◆ **Records for this task**:
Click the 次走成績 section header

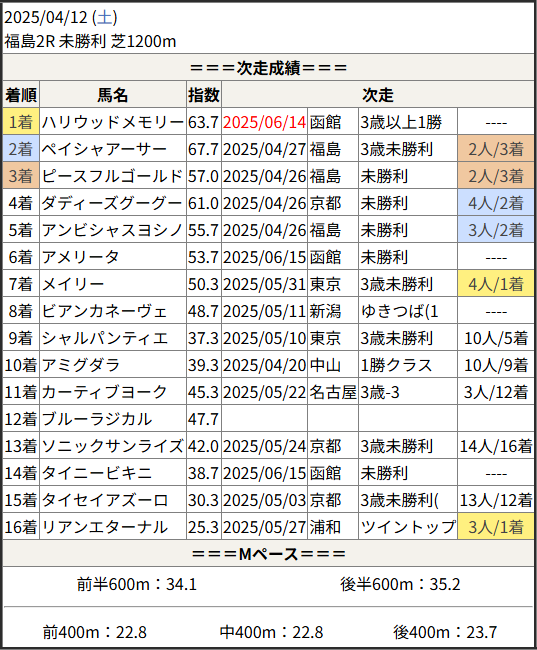click(268, 68)
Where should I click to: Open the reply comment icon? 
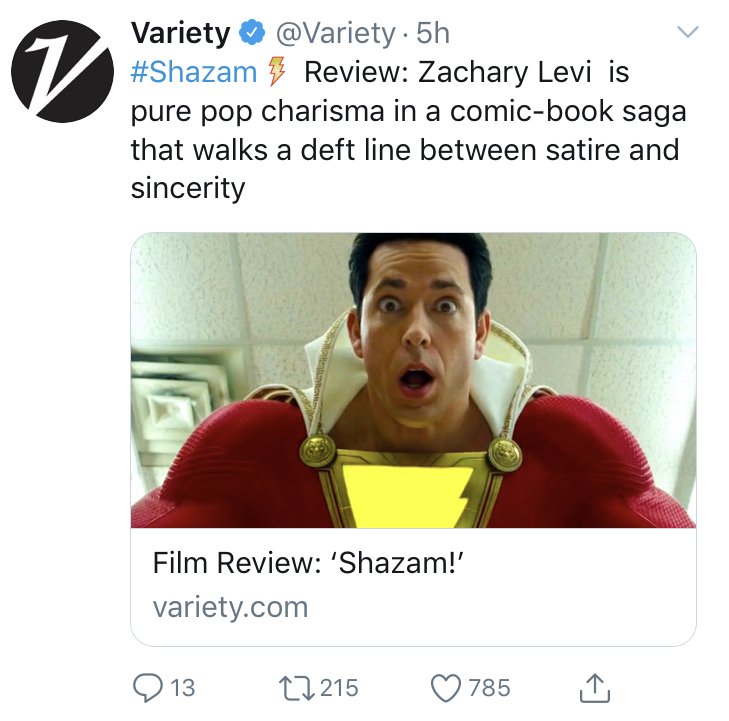[x=148, y=688]
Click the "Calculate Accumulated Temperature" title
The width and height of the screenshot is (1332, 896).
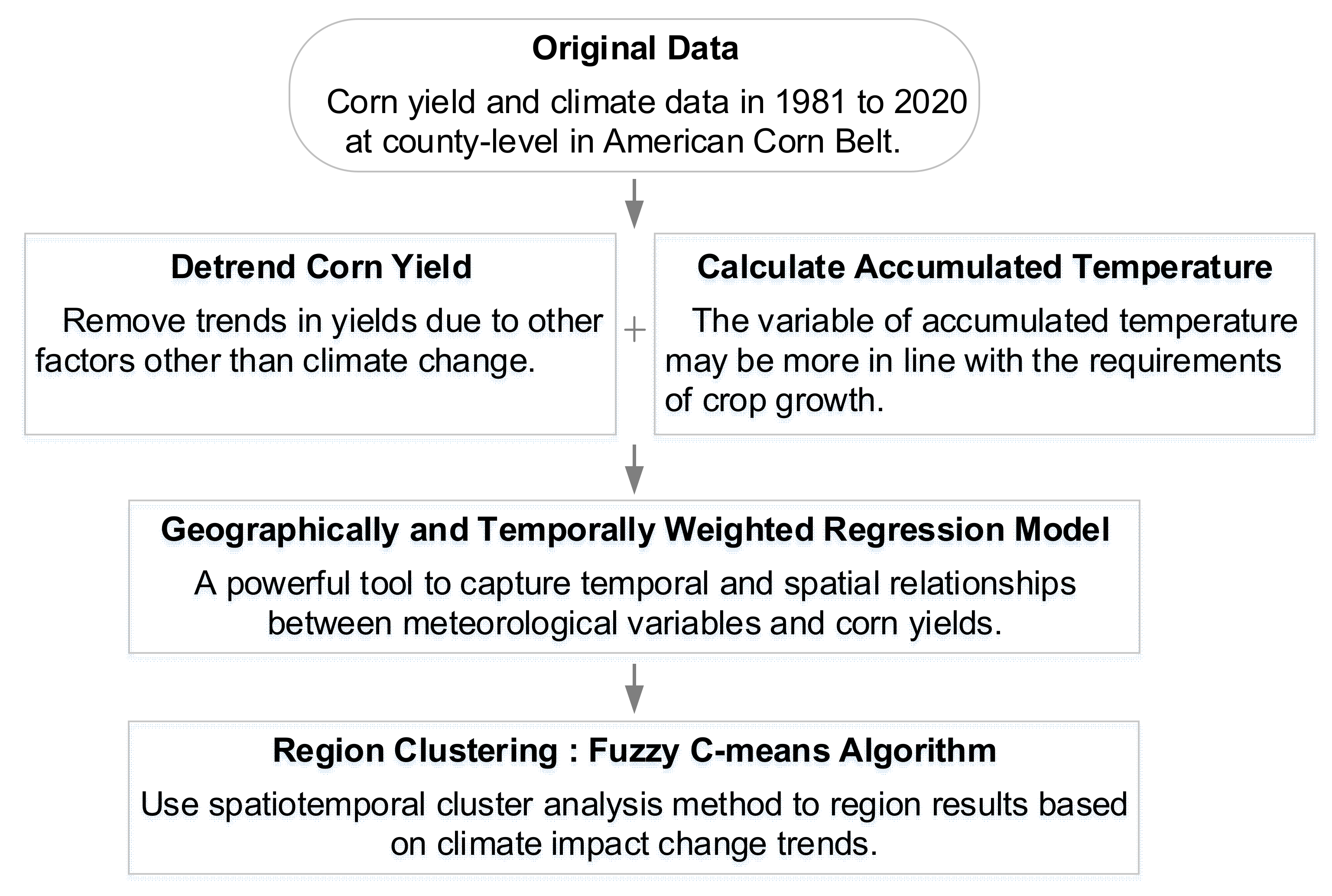984,267
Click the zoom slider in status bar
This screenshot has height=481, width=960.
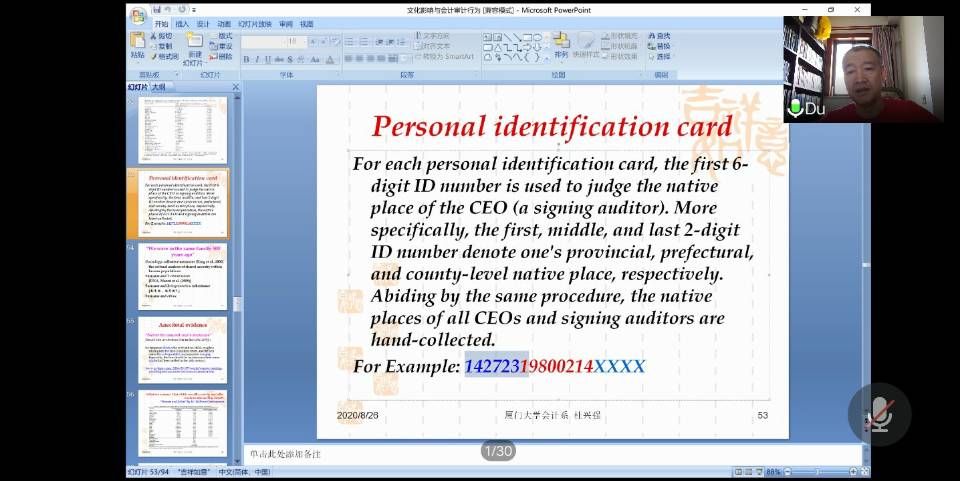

◆ **To be done**: List each line of the entries that contains the string "height". Case counts.

◆ **Exercise solution**:
The width and height of the screenshot is (1332, 896).
This screenshot has height=481, width=960.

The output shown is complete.